Consider a Less “Social” Society
On July 24, 2018, my final tweet read:
Talking to my buddy @bramsec (Eric Abrams) about the state of humor and Twitter … and you know what? Fuck this. I’m out. I’ll see ya’ll later. Catch me on @Instagram. #deactivated
The post was referencing the then-recent James Gunn/Disney debacle, wherein the famed director had been fired from Guardians of the Galaxy Vol. 3. The reason: some salacious (and meant to be humorous) comments he’d made on our most beloved social media platform. Gunn’s temporary canceling — he’s since been rehired in what I deem a major score for free speech — came on the heels of Roseanne being scrubbed from her revived sitcom, also over a bad joke. She, perhaps by choice, perhaps not, has yet to resurface.
As a stand-up comedian, the axing of two very successful comedy-centric individuals had me spooked. These were big dogs put out to pasture in an instant. That sort of thing tends to scare a litter runt like me.
To be honest, I’ve been called out plenty on Twitter. But my perceived missteps never affected me financially. That’s thanks to my perpetual, albeit unintentional, level of anonymity. A lack of fame is a veil for financial protection. But there’s always the chance — or at least the hope — my profile status will one day suddenly change. And if or when it does, the trolls will start digging. The Daily Show’s Trevor Noah and SNL’s Melissa Villaseñor both faced heat over old, borderline questionable tweets when they made the overnight transition from the shadows to the spotlight.
So…I was done. Why take the chance of having my own words used against me? I wasn’t even sure if I’d ever tweeted anything that could be weaponized, but I sure as hell wasn’t about to start digging through my timeline to check.

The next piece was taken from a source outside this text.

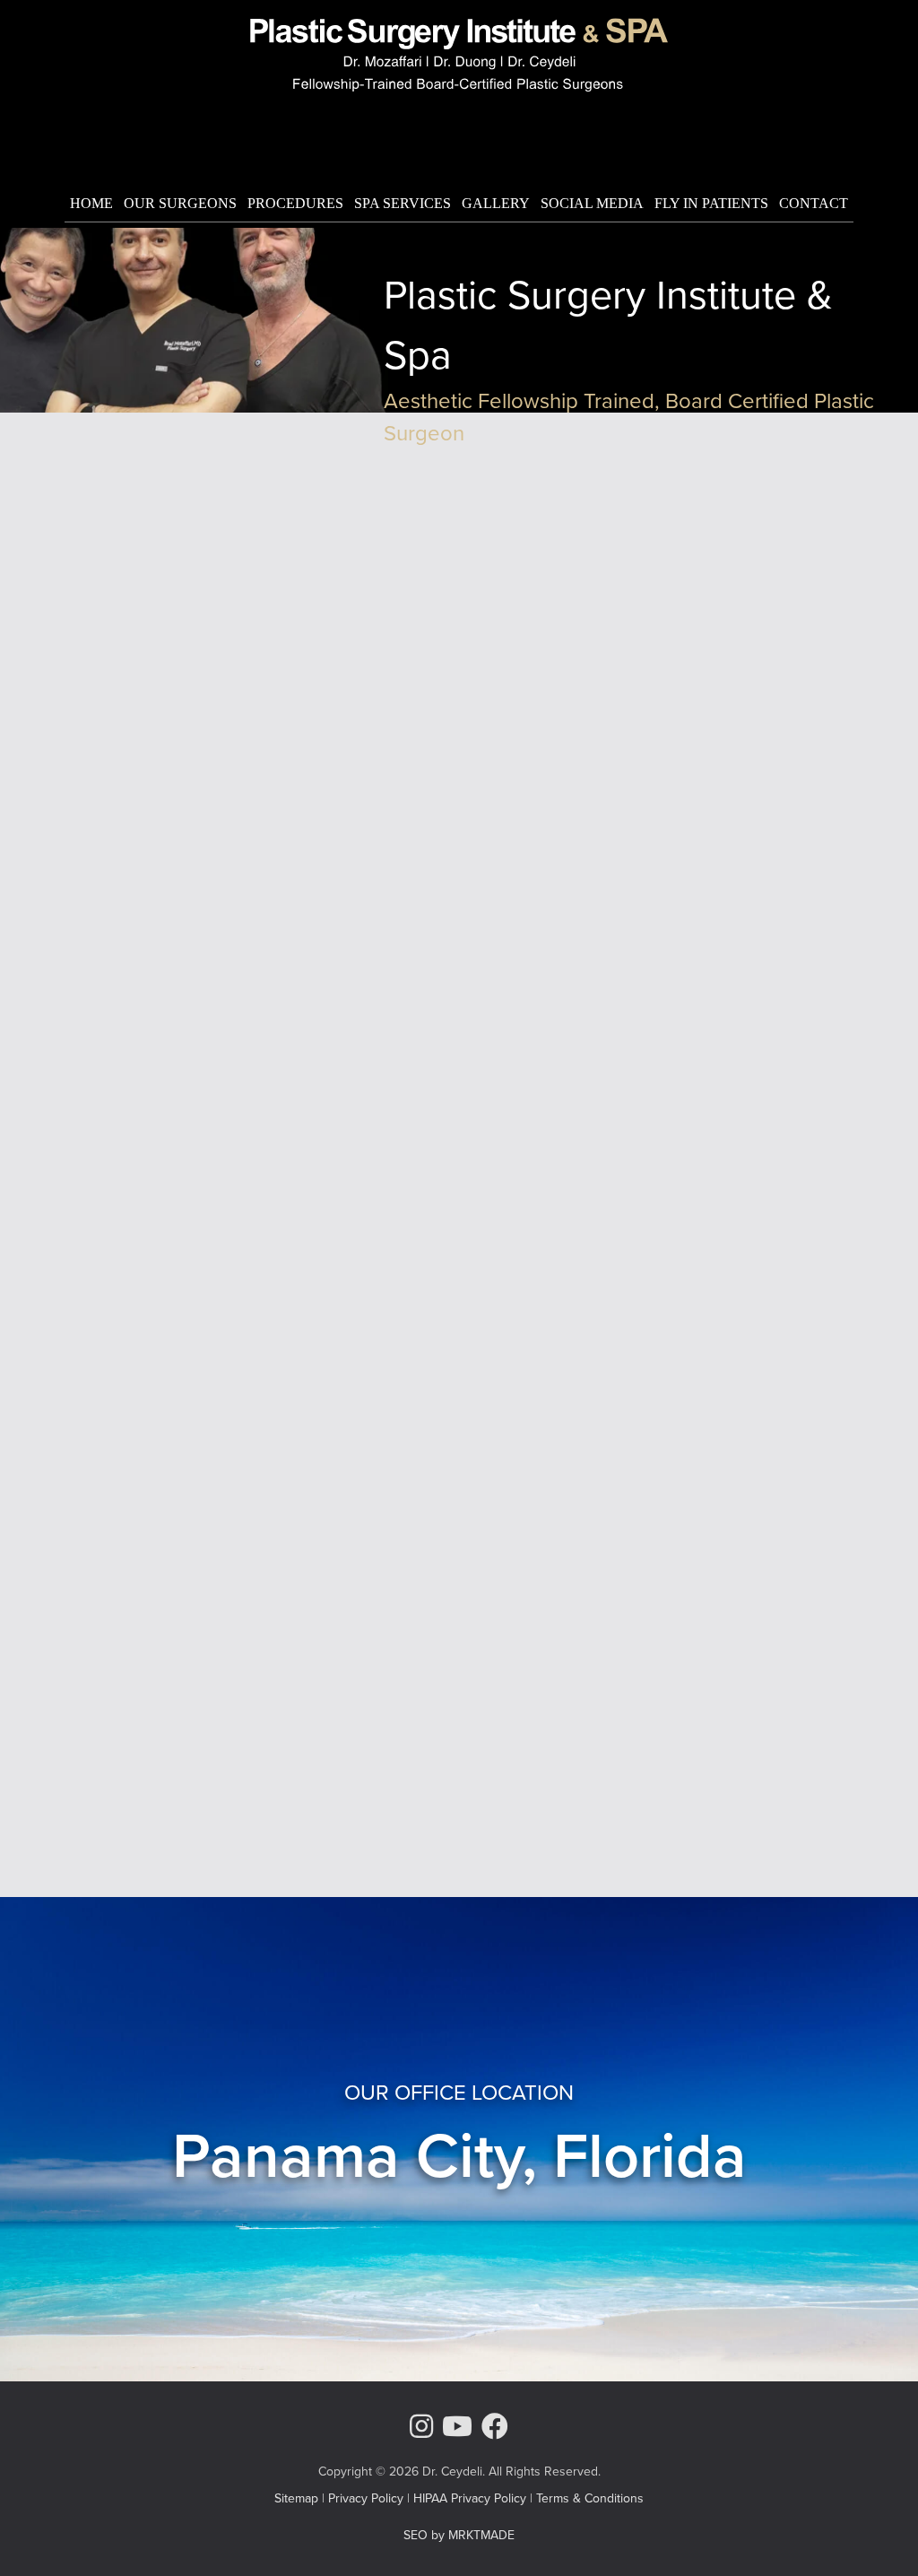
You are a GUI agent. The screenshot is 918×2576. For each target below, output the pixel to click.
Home (91, 203)
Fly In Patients (711, 203)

Many of my colleagues were going on deletion sprees. It seemed everybody in entertainment was. The Last Jedi director Rian Johnson erased some 20,000 tweets. I’m only aware of this because it made the news. Learning that some people’s accounts were not only being scoured for incriminating evidence, but also monitored for how much of that evidence was being trashed, was more than disheartening. It was frightening.
As fear continued to creep in, I started to reflect on my Twitter experience as a whole — what took place during the day-to-day. I quickly realized that folks in the entertainment biz weren’t the only ones having a tough go of it. It was everybody. Thoughts were no longer met with discussion, but degradation. Debates were devolving into digital bar brawls. When like-minded individuals aligned on perspectives, they considered one another brilliant. Anyone at odds with them were demonized. Virtue had somehow transformed into dogma, ideology into science, and opinions into hard facts. Hopping on Twitter to check in with the culture was like attending a biblical stoning to see “what the public was up to.”
So, my patience with and interest in this online community had been exhausted. It was time to shut the whole fucking thing down. I headed straight to my Twitter account settings.
It may have been an impulsive move. Maybe the real growth here would come from pressing on, and not pressing “Deactivate.” Perhaps learning to live with Twitter like a malady, versus cutting it out like a cancer, was the way to go. But that’s not where my head was at.
The extreme summer heat that day surely didn’t nurture clear thinking. It was only noon and the outside temperature in Los Angeles had reached 94 degrees Fahrenheit. Ninety-four degrees with 56 percent humidity in a goddamned city whose blazingly judgmental social climate already has you sweating bullets. Had I instead been sitting on the front porch of a log cabin in Vermont, amidst a cool, whispering breeze, with only the sights and scents of forest trees surrounding me, I might have acted otherwise. But I wasn’t, and I didn’t.